| Directions for this task |
Go through the data and copy each line that holds "nytt".

(Records from a data source)

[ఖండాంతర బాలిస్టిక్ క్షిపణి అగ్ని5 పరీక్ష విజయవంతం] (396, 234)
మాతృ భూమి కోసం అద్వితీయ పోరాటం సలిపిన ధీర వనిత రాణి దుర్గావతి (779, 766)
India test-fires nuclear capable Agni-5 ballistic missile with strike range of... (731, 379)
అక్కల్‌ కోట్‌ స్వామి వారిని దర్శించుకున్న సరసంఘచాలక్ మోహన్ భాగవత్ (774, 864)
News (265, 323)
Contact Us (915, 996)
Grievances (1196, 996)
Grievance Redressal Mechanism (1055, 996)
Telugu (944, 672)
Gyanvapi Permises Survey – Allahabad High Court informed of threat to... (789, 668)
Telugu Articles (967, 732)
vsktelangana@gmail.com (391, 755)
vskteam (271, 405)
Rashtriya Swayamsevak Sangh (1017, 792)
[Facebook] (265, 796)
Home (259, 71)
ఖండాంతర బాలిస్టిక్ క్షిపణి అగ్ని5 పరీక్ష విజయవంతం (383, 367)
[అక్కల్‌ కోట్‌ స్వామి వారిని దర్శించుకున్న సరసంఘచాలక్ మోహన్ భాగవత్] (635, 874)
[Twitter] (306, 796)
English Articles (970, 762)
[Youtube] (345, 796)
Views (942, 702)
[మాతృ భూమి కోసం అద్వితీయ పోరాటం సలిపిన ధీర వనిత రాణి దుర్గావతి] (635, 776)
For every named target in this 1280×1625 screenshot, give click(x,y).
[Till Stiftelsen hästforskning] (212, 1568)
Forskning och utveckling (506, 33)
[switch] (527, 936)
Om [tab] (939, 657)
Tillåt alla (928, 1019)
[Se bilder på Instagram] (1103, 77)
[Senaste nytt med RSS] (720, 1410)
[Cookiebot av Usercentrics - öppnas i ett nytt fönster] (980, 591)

| Solution to the problem |
[Senaste nytt med RSS] (720, 1410)
[Cookiebot av Usercentrics - öppnas i ett nytt fönster] (980, 591)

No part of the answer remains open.